If you’re at all into medical hacks, you’ve doubtless noticed that the medical industry provides us with all manner of shiny toys to play with. Case in point is a heart-monitoring IC that’s so brand new, it’s not even available in all of the usual distributors yet. [Ashwin], who runs a small prototyping-supplies company, ProtoCentral, has been playing around with the new MAX30003 ECG chip, and the results look great.
The punchline is that the four-to-five dollar chip does everything for you, including analog filtering, wander removal, and even detecting the pulse rate. Using the chip is simple: you plug in two electrodes on one end, and you get the waveform data out over SPI on the other, with little or no work to do on the microprocessor side. The Arduino in the examples is just passing the SPI data straight to the laptop, with no processing going on at all.

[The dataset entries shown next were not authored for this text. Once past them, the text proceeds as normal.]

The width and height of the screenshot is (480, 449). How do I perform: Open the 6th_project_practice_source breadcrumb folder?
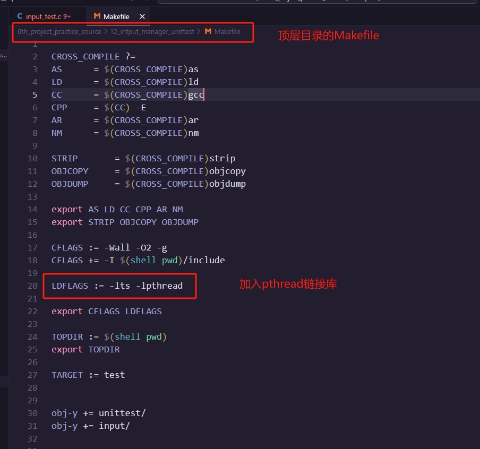click(x=59, y=32)
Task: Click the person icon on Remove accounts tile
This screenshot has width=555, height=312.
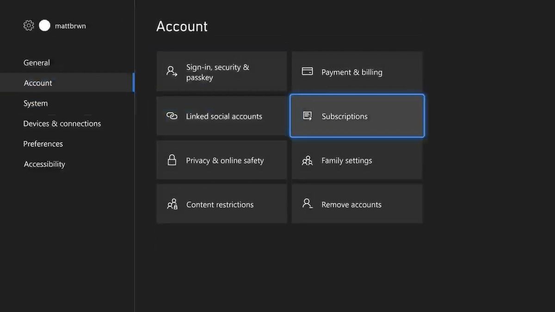Action: tap(307, 204)
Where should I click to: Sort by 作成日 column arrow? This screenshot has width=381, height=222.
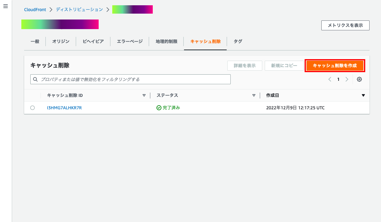click(x=363, y=95)
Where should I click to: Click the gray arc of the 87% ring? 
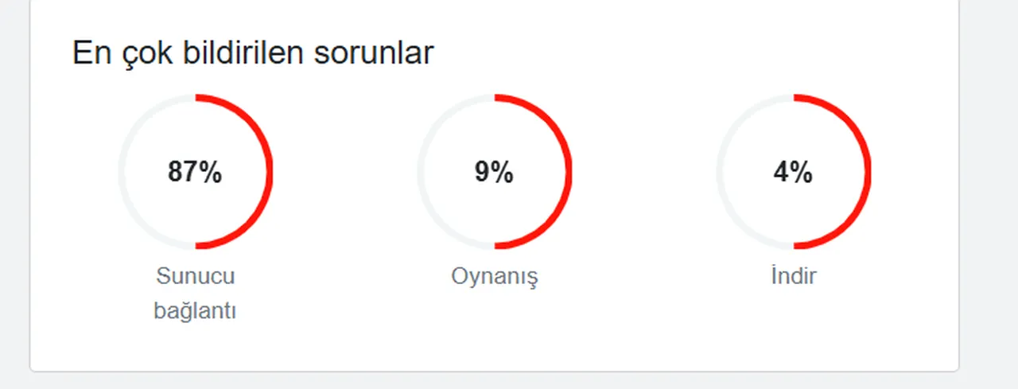tap(122, 172)
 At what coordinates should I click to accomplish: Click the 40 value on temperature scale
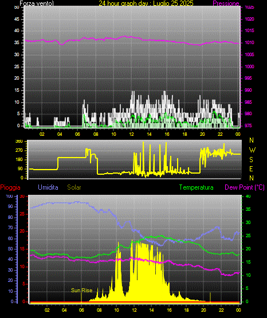click(248, 196)
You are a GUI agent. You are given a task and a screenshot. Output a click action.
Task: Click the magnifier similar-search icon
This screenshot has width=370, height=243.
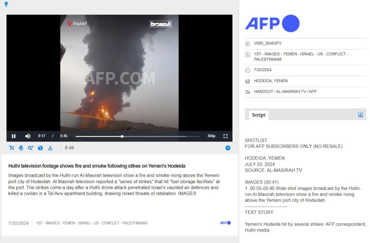point(31,148)
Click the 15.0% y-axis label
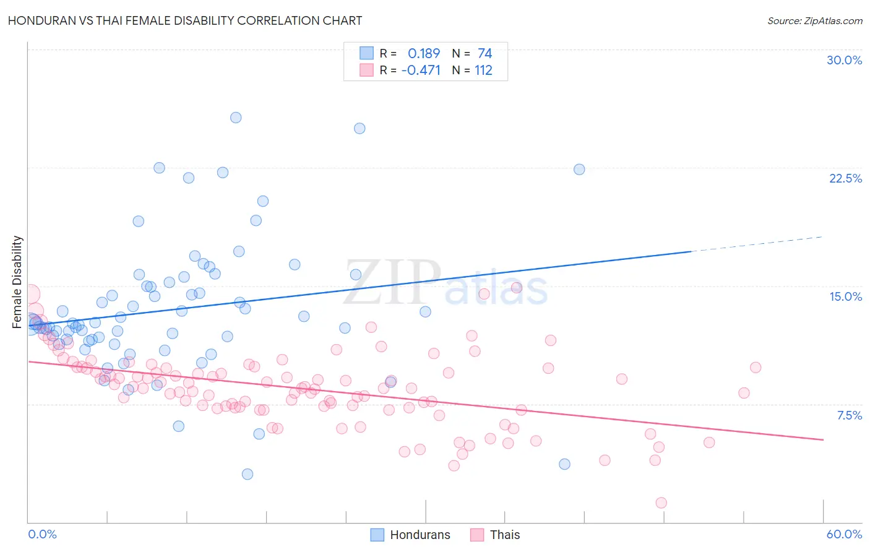 845,296
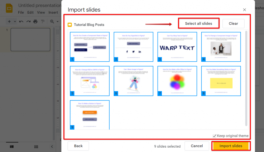Click the Print icon
This screenshot has height=152, width=264.
pos(35,21)
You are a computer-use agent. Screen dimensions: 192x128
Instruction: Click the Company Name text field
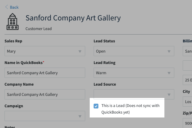(x=45, y=94)
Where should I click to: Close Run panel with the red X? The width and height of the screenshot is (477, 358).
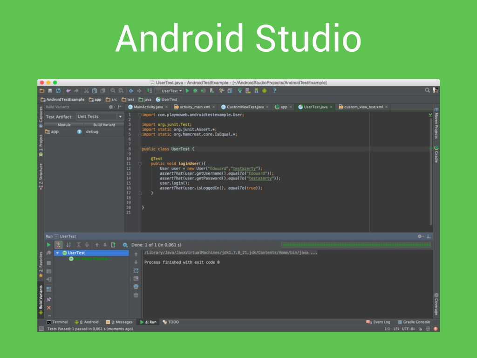(49, 308)
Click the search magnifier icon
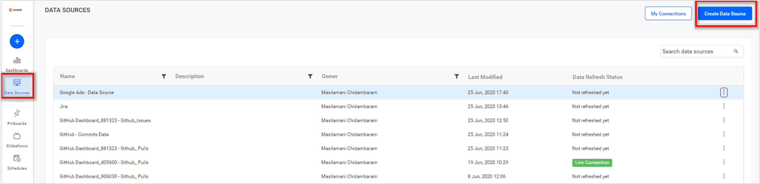The width and height of the screenshot is (760, 184). [736, 51]
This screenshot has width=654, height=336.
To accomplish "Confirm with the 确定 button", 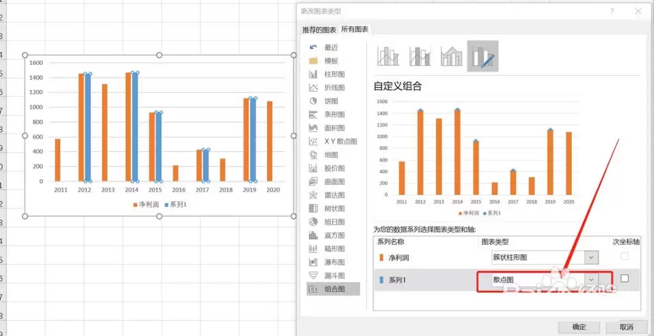I will point(580,328).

[Ashwin] is selling these as breakout boards, but everything is open source, from the hardware to the GUI, so check it out if you’re interested in building your own. In particular, the circuit is just a voltage regulator and five volt level shifter.
Everything we know about electrocardiography projects, we learned from this presentation, and it looks like the devil is in the (many) details, so it’s nice to offload them to custom silicon whenever possible. We just think it’s awesome that we can scoop up some of the giant medical industry’s crumbs to play around with.